The evidence of personal holiness is seen in how we live our lives - how we respond when we are in a long checkout line, or cut off in heavy traffic, or frustrated with a fussy child or rebellious teenager. Oswald Chambers says, "Holiness means absolute purity of your walk before God, the words coming from your mouth, and every thought in your mind - placing every detail of your life under the scrutiny of God Himself. Holiness is not simply what God gives me, but what God has given me that is being exhibited in my life." When I respond with kindness instead of a natural response of wrath, or with peacefulness instead of fury, the godly response is not from my own strength, but from the power of God at work in me. A glimpse of His holiness shines through.

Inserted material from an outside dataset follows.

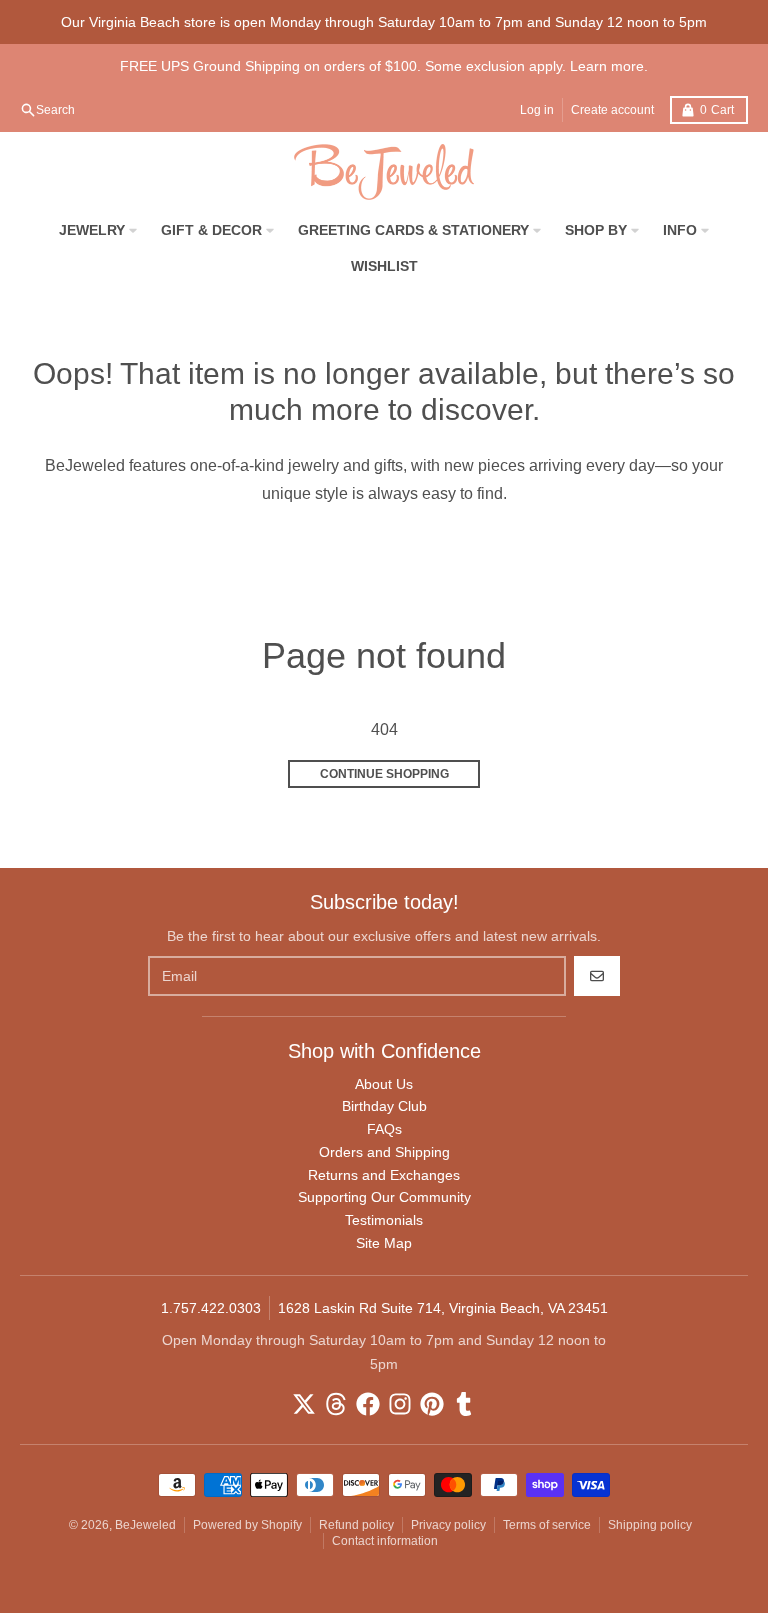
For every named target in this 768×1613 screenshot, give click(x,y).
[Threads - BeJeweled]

Though unseen, the hindrances of unconfessed sin and an impure heart lead to imbalanced pH in the Christian life. Remember, an imbalanced pH interferes with all life itself. If your personal holiness is out of balance, apply the curative solution found in Psalm 24 - cleansing from sin and purifying your heart. Then, through His grace, you can progressively pursue the holiness of God in your life and be set apart for Him.
"Tell me in light of the cross, isn't it a scandal that you and I live today as we do?"
"There is no shortcut to holiness; it must be the business of our whole lives."
"It is not great talents or great learning or great preachers that God needs, but men great in holiness."
"Whatever weakens your reason, impairs your tenderness of your conscience, obscures your sense of God, or takes off the relish for spiritual things then it is sin for you, however, innocent it may be in itself."
"Whatever call a man may pretend to have, if he has not been called to holiness, he certainly has not been called to the ministry."
"Many Christians have what we might call a 'cultural holiness.' They adapt to the character and behavior pattern of Christians around them. As the Christian culture around them is more or less holy, so these Christians are more or less holy. But God has not called us to be like those around us. He has called us to be like Himself. Holiness is nothing less than conformity to the character of God."
"Every man is as holy as he really wants to be."